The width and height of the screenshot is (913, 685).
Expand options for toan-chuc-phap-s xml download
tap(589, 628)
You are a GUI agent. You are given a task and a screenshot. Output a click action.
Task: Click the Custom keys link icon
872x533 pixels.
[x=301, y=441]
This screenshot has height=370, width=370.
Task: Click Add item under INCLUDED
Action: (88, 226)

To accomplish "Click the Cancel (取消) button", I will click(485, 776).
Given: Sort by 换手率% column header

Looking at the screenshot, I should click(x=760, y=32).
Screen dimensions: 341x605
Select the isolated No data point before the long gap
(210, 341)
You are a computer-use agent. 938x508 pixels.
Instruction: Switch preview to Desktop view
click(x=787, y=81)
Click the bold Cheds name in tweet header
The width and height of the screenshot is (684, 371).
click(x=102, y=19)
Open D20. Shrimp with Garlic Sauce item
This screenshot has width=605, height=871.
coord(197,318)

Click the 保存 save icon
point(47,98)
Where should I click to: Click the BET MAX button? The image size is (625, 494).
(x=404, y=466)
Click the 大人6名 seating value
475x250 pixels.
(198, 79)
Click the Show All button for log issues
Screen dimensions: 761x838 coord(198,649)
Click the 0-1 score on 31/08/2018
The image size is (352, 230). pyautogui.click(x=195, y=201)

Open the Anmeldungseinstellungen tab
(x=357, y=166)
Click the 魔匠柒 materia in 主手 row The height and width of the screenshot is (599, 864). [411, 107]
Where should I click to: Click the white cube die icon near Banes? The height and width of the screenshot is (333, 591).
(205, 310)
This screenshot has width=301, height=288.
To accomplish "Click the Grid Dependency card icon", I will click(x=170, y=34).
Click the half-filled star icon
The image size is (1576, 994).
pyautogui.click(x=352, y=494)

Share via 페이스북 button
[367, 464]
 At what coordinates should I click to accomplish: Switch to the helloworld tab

— ABOUT THIS TASK —
Report every line of the data in which "agent" appears.

— ANSWER BOX —
You are a GUI agent. You are given a task and a screenshot. Output a click action.
You are a computer-use agent. 938x508 pixels.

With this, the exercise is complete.